(Click-target data)
☆ ☆ ☆ ☆ ☆ ☆ ☆

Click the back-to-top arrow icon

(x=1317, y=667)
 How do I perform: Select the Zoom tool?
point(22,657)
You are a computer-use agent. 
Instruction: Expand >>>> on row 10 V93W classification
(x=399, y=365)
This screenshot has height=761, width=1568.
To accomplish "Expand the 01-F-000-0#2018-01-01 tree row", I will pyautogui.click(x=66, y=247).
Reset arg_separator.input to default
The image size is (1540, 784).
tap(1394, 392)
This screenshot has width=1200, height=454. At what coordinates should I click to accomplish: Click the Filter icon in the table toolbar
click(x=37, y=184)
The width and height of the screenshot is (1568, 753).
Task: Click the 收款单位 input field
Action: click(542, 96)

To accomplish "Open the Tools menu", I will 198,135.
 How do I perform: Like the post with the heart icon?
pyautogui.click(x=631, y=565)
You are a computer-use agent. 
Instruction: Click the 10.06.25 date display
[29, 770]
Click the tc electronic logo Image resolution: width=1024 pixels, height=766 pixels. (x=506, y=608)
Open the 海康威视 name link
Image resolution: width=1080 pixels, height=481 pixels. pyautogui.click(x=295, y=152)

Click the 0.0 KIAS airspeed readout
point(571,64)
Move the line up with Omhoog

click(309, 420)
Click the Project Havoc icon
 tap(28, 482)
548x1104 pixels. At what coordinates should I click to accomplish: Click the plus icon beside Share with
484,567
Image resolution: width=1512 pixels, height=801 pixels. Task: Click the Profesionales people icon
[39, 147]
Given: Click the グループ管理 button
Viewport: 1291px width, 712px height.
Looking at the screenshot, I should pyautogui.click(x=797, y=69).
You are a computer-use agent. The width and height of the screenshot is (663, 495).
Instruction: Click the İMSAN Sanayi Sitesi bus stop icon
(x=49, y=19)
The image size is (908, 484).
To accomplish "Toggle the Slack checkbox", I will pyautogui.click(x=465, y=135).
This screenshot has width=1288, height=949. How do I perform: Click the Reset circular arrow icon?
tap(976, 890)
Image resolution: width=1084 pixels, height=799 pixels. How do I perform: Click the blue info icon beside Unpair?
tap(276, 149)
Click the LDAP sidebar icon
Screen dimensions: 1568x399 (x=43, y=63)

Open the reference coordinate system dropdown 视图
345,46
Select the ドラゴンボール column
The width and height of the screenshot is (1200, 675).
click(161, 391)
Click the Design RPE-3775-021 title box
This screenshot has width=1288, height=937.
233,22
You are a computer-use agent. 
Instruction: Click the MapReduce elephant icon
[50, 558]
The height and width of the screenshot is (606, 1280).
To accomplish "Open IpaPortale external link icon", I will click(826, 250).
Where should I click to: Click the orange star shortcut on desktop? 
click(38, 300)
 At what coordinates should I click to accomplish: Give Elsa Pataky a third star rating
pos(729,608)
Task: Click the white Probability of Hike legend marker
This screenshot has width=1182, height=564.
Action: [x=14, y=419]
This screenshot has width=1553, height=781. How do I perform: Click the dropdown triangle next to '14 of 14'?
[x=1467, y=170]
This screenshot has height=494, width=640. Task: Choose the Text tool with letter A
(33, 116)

☆ ☆ ☆ ☆ ☆ ☆ ☆

### PROBLEM
Copy the lines of the records verbatim, starting with the first line and ending with the line that contains "(x=399, y=365)", including that line.

### ANSWER
Click the back-to-top arrow icon

(x=1317, y=667)
 How do I perform: Select the Zoom tool?
point(22,657)
You are a computer-use agent. 
Instruction: Expand >>>> on row 10 V93W classification
(x=399, y=365)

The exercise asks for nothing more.